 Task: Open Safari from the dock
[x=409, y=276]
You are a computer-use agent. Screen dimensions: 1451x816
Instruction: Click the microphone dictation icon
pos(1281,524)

--- --- ---

> **ASSIGNED TASK**
All of the material above should be reproduced exactly.

> **RESPONSE TO THE TASK**
 Task: Open Safari from the dock
[x=409, y=276]
You are a computer-use agent. Screen dimensions: 1451x816
Instruction: Click the microphone dictation icon
pos(1281,524)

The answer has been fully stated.